Same as “Query Then Fetch”, except for an initial scatter phase which goes and computes the distributed term frequencies for more accurate scoring.

6.18.3 Count (Deprecated in 2.0.0-beta1)

6.18.4 Scan (Deprecated in 2.1.0)

6.19 Scroll

While a search request returns a single “page” of results, the scroll API can be used to retrieve large numbers of results (or even all results) from a single search request, in much the same way as you would use a cursor on a traditional database.

Scrolling is not intended for real time user requests, but rather for processing large amounts of data, e.g. in order to reindex the contents of one index into a new index with a different configuration.

6.20 Preference

Controls a preference of which shard replicas to execute the search request on. By default, the operation is randomized between the shard replicas.

The preference is a query string parameter which can be set to:

  • _primary: The operation will go and be executed only on the primary shards.
  • _primary_first: The operation will go and be executed on the primary shard, and if not available (failover), will execute on other shards.
  • _replica: The operation will go and be executed only on a replica shard.
  • _replica_first: The operation will go and be executed only on a replica shard, and if not available (failover), will execute on other shards.
  • _local: The operation will prefer to be executed on a local allocated shard if possible.
  • _only_node:xyz: Restricts the search to execute only on a node with the provided node id (xyz in this case).
  • _prefer_node:xyz: Prefers execution on the node with the provided node id (xyz in this case) if applicable.
  • _shards:2,3: Restricts the operation to the specified shards. (2 and 3 in this case).
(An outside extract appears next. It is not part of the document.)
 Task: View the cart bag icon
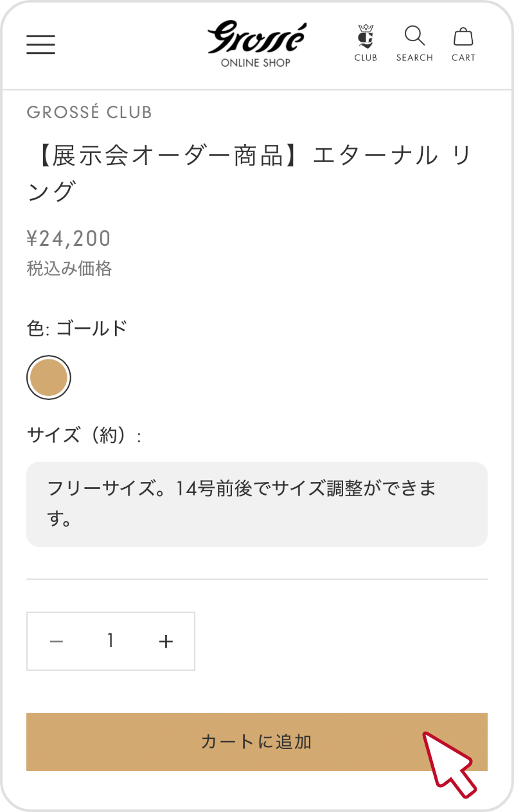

This preference can be combined with other preferences but it has to appear first: _shards:2,3;_primary
  • Custom (string) value: A custom value will be used to guarantee that the same shards will be used for the same custom value. This can help with “jumping values” when hitting different shards in different refresh states. A sample value can be something like the web session id, or the user name.

6.21 Explain

Enables explanation for each hit on how its score was computed.

{
    "explain": true,
    "query" : {
        "term" : { "user" : "kimchy" }
    }
}

6.22 Version

Returns a version for each search hit.

{
    "version": true,
    "query" : {
        "term" : { "user" : "kimchy" }
    }
}

6.23 Index Boost

Allows to configure different boost level per index when searching across more than one indices. This is very handy when hits coming from one index matter more than hits coming from another index (think social graph where each user has an index).

{
    "indices_boost" : {
        "index1" : 1.4,
        "index2" : 1.3
    }
}

6.24 Inner hits (******Skipped: 和parent/child有關係,後續一起學習)

6.25 Search Template

The /_search/template endpoint allows to use the mustache language to pre render search requests, before they are executed and fill existing templates with template parameters.

GET /_search/template
{
    "inline" : {
      "query": { "match" : { "{{my_field}}" : "{{my_value}}" } },
      "size" : "{{my_size}}"
    },
    "params" : {
        "my_field" : "foo",
        "my_value" : "bar",
        "my_size" : 5
    }
}

6.26 Search Shards API

The search shards api returns the indices and shards that a search request would be executed against. This can give useful feedback for working out issues or planning optimizations with routing and shard preferences.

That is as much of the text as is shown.